From the records below, report the number of lines that contain "input", and add nothing.

Pixel coordinate grounding data
↓
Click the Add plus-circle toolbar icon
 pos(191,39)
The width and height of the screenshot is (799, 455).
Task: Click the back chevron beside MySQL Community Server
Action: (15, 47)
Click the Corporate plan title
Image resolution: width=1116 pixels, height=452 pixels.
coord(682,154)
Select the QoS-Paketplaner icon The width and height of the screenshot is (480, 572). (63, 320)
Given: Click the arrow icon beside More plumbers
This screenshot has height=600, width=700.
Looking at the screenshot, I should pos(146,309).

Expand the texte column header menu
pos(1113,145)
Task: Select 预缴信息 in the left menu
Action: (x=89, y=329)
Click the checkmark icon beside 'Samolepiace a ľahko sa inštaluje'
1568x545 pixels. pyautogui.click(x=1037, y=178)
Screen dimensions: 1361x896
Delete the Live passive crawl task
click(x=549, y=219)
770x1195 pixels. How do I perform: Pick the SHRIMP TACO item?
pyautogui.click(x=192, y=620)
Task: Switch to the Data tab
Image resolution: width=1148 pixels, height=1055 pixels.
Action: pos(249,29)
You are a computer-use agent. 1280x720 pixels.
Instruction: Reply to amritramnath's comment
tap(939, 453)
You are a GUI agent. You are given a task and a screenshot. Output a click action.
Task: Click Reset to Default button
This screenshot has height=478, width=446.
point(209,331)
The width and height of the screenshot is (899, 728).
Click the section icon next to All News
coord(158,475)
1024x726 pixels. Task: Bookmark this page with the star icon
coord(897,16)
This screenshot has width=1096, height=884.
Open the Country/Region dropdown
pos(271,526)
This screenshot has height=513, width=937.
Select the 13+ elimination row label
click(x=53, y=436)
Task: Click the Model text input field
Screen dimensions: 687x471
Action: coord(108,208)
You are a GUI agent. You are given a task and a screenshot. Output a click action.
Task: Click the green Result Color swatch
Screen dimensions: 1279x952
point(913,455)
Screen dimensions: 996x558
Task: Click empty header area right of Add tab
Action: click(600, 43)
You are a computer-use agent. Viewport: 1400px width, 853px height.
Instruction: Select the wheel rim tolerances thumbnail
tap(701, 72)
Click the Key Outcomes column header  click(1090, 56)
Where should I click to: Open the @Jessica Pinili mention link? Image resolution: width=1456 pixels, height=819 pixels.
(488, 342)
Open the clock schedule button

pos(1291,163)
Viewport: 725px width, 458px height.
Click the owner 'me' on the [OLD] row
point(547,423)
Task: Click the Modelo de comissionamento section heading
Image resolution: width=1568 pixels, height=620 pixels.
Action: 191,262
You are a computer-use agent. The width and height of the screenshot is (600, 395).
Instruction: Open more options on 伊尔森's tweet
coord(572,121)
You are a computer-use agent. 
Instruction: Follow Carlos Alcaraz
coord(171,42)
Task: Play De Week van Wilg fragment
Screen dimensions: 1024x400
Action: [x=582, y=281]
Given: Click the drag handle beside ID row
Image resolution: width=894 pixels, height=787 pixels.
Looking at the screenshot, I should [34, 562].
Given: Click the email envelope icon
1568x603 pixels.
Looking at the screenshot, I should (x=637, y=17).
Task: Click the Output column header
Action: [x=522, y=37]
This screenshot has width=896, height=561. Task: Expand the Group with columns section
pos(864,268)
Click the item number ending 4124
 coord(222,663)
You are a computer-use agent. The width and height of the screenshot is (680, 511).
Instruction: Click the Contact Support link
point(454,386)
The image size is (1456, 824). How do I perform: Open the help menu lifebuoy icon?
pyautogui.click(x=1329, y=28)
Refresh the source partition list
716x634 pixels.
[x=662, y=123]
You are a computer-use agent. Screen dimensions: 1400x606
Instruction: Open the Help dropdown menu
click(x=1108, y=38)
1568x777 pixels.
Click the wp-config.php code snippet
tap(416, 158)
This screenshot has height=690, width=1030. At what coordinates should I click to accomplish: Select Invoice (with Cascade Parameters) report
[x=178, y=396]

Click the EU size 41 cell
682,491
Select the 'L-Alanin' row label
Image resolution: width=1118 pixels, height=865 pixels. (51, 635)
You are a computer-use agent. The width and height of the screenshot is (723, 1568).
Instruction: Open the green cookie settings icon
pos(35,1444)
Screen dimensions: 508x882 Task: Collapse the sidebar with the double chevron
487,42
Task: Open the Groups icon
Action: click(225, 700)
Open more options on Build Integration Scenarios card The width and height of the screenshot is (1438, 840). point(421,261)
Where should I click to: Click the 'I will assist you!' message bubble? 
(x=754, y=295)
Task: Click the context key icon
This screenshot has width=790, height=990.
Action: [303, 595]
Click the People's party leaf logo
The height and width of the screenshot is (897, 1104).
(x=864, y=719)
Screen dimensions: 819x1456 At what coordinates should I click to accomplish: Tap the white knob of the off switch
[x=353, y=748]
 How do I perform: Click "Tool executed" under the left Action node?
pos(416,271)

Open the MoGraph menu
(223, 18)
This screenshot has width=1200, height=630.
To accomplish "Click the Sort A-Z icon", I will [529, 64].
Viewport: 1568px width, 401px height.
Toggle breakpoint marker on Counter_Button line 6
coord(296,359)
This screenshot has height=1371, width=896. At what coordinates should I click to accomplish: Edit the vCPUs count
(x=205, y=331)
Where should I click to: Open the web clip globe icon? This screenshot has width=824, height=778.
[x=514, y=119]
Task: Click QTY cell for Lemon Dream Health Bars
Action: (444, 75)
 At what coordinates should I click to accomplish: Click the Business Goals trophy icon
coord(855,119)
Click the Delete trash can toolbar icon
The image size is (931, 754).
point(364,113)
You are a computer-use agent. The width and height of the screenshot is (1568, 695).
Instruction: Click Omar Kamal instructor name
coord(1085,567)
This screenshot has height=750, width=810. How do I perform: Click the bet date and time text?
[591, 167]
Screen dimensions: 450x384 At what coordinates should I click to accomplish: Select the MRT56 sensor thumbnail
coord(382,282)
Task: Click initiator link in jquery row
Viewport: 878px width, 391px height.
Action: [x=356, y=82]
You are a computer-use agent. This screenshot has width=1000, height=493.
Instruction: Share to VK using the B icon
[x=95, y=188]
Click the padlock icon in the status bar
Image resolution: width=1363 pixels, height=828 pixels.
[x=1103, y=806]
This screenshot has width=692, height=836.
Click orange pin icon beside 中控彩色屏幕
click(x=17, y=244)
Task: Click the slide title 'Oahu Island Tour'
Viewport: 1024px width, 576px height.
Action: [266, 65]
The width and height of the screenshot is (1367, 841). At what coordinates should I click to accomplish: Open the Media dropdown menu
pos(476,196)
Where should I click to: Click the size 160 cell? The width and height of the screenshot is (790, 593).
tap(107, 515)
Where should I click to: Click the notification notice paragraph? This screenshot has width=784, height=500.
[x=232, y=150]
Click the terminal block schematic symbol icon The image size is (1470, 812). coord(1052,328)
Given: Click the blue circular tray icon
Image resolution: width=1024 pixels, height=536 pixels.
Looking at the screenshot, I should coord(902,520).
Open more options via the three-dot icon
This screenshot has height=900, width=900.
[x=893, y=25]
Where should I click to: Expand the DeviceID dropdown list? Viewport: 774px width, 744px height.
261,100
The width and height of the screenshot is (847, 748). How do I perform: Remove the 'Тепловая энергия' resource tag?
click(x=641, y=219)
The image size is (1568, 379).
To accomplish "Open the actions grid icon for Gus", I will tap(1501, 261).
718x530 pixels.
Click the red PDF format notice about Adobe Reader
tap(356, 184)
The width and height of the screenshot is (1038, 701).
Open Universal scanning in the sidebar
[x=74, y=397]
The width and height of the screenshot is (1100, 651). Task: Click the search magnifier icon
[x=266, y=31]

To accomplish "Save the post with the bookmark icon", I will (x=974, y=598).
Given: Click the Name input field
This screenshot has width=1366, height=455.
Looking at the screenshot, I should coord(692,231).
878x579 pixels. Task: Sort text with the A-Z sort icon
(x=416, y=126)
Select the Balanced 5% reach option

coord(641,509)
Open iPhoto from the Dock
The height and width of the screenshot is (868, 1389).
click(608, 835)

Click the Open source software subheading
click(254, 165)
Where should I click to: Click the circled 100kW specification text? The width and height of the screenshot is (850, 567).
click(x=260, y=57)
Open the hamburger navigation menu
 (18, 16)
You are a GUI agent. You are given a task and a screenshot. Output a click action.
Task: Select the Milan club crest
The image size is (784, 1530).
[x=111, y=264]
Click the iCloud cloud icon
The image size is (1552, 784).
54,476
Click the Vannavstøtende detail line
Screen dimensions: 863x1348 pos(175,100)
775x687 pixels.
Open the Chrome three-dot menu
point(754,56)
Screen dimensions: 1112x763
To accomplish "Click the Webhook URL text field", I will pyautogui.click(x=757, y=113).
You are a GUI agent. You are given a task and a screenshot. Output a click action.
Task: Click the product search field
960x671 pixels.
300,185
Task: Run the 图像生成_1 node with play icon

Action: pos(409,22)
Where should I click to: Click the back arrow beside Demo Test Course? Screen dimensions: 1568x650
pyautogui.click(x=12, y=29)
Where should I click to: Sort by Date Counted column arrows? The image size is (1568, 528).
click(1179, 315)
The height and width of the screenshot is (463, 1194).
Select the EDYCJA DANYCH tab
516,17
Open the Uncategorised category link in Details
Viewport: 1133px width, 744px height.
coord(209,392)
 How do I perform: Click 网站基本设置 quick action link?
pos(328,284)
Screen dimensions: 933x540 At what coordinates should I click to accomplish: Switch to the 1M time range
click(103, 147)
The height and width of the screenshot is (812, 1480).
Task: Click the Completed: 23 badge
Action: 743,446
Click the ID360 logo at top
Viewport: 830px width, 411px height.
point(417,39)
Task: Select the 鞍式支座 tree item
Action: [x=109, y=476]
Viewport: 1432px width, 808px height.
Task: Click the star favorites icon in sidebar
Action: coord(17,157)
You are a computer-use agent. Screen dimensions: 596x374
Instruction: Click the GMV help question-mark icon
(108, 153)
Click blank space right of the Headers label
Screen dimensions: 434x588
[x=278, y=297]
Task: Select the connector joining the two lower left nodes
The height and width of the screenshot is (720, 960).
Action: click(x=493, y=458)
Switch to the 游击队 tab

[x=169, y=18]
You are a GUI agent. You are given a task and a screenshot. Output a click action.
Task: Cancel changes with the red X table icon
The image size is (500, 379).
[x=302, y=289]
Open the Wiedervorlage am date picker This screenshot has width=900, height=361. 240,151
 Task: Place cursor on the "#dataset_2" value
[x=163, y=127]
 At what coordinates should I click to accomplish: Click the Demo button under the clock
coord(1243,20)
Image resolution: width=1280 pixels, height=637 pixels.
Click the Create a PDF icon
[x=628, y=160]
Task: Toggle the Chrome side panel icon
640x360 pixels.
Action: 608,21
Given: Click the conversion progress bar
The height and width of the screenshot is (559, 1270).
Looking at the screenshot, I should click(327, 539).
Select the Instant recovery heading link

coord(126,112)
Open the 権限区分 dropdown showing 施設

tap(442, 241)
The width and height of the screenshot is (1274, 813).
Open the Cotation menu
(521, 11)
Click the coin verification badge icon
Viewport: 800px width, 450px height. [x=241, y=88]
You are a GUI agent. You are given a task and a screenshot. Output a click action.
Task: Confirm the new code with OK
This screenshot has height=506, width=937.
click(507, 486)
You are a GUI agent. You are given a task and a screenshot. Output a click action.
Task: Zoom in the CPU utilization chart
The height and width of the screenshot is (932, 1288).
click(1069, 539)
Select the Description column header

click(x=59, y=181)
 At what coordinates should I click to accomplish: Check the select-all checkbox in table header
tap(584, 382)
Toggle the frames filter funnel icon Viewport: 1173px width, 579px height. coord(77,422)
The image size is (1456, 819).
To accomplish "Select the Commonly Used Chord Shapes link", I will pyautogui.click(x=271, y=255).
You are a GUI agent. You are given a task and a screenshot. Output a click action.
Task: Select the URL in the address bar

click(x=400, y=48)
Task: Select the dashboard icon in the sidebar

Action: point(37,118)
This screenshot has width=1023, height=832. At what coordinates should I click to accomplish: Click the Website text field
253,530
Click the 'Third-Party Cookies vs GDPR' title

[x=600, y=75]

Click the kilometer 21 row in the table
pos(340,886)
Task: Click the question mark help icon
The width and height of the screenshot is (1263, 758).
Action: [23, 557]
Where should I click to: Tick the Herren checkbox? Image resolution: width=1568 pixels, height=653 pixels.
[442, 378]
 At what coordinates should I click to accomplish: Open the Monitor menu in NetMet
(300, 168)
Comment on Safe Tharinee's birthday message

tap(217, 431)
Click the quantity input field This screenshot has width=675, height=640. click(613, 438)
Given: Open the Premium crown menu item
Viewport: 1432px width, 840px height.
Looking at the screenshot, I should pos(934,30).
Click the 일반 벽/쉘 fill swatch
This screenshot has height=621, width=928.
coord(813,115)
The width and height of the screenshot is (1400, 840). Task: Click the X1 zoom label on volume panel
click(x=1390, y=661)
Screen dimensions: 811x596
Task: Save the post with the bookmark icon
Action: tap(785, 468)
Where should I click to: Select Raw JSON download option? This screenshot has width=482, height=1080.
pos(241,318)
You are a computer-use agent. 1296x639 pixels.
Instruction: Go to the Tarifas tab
↑
- [Answer to this problem]
3